_DATA:_

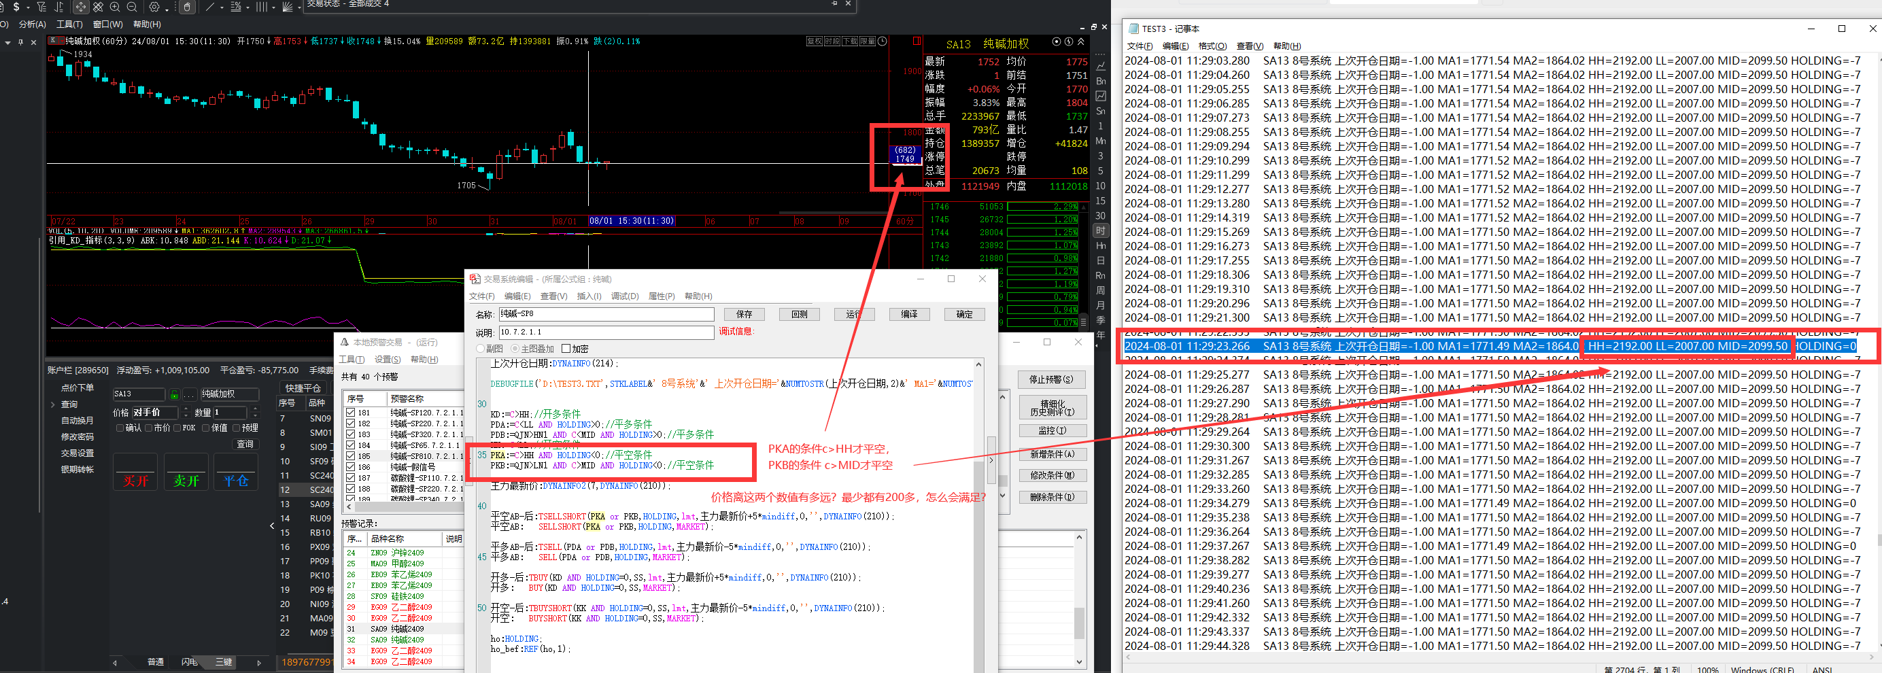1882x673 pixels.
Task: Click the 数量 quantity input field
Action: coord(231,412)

--

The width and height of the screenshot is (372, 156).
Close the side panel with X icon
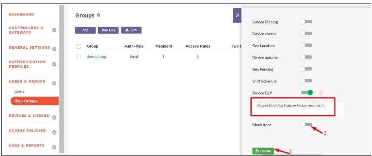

_WHAT NEEDS TO BE DONE:_ From the records above, reproduce exactly the lines from the one with "The width and" to the one with "Close the side panel with X icon", both included, and no others.

_PROBLEM SOLUTION:_
The width and height of the screenshot is (372, 156).
Close the side panel with X icon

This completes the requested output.